**题目:** 输出原文摘录中以“摘要:在古典经济学框架下,公”开头、一直延续到“化以及整个社会福利的最大化。”为止的那一段，文字保持原样。

**原文摘录:**

钱海婷(西安财经学院人事处,陕西西安 710100)
基于效率提升的我国公共产品多元供给探析
钱海婷
(西安财经学院人事处,陕西西安710100)
摘要:在古典经济学框架下,公共产品所具有的非排他性与非竞争性特征,使得公共产品的供给存在着市场失灵,由此得出结论便是政府应当是公共产品单一供给主体,这即是古典经济学关于公共产品理论的逻辑起点。但是,公共产品供给同样存在着政府失灵,表现为供给的低效率与运作的低效率。运用公共产品理论、公共选择理论、交易成本理论以及委托代理理论,在对目前我国公共产品供给困境分析的基础上,提出公共产品多元供给思路,形成政府与市场在经济上的分工与合作关系,实现公共产品市场的资源优化配置,提高公共产品供给效率,最终实现公众效用的最大化以及整个社会福利的最大化。
关键词:公共产品;多元供给;市场失灵;效率
公共产品理论肇始于19世纪80年代,威克塞尔(Knut Wicksell)、萨缪尔森(Samuel Son)、科斯(Coase)及后续公共选择学派的研究者在公共产品有效供给领域作出了卓越贡献。本文将公共产品理论、公共选择理论、交易成本理论及委托代理理论相结合研究公共产品供给,分析公共资源配置中政府与市场的分工,形成二者在经济上的分工与合作关系。依照上述理论,公共产品并不是必须由政府部门提供,市场与私人组织也可参与到公共产品的供给活动中,这种多元化的供给模式使消费者能够在竞争性的市场中选择公共产品,有效解决公共产品提供中的“中位偏好”问题,提升了消费者的效用水平。而最终由谁来提供关键是由供给效率来决定,如果政府的效率比市场效率高,则由政府提供,如果市场的效率更高,则由市场来提供。

**原始数据:**
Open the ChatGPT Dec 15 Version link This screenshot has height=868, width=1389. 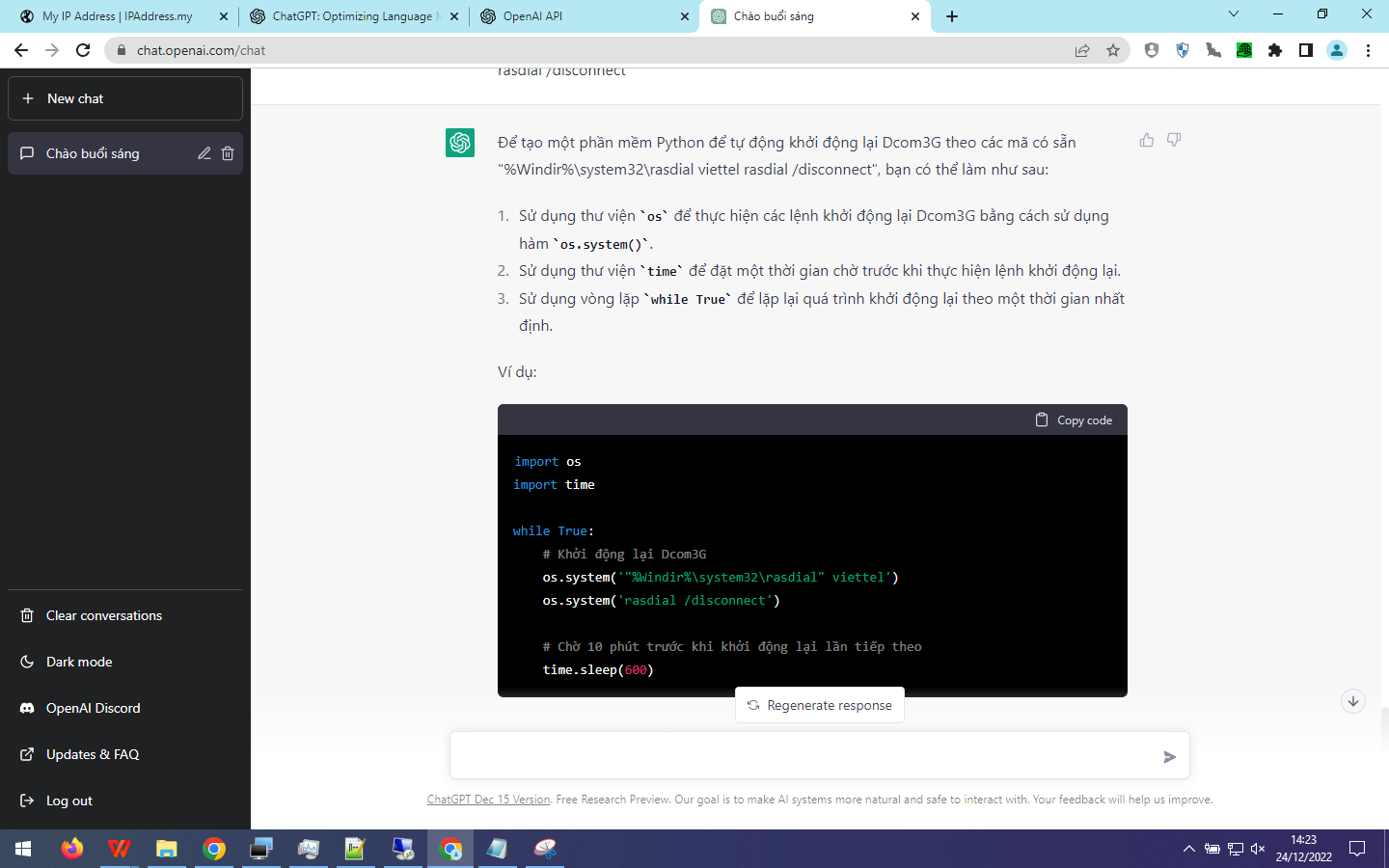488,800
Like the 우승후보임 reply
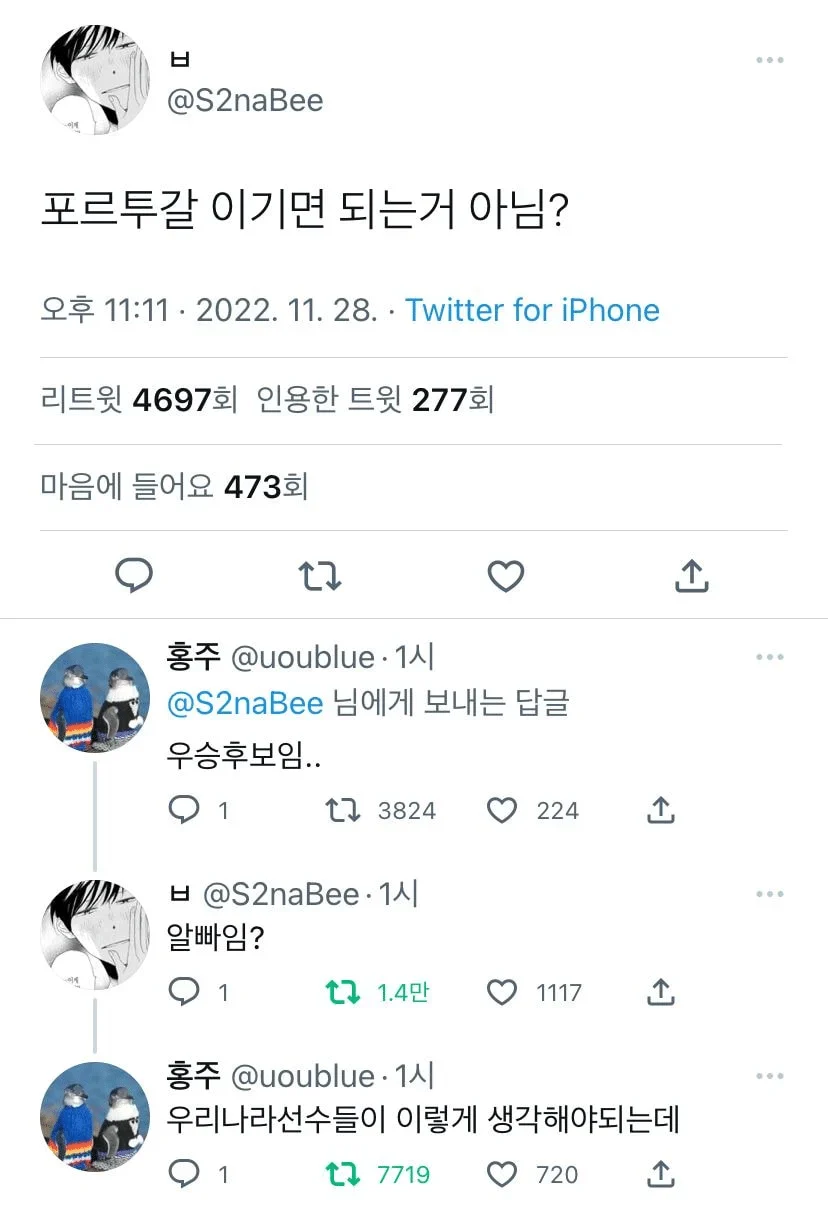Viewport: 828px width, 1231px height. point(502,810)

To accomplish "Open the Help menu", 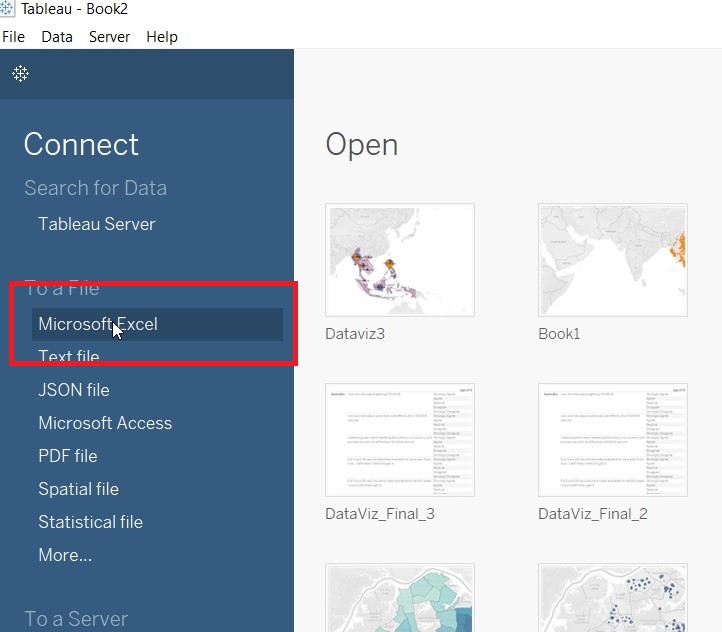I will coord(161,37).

**书面解答:**
摘要:在古典经济学框架下,公共产品所具有的非排他性与非竞争性特征,使得公共产品的供给存在着市场失灵,由此得出结论便是政府应当是公共产品单一供给主体,这即是古典经济学关于公共产品理论的逻辑起点。但是,公共产品供给同样存在着政府失灵,表现为供给的低效率与运作的低效率。运用公共产品理论、公共选择理论、交易成本理论以及委托代理理论,在对目前我国公共产品供给困境分析的基础上,提出公共产品多元供给思路,形成政府与市场在经济上的分工与合作关系,实现公共产品市场的资源优化配置,提高公共产品供给效率,最终实现公众效用的最大化以及整个社会福利的最大化。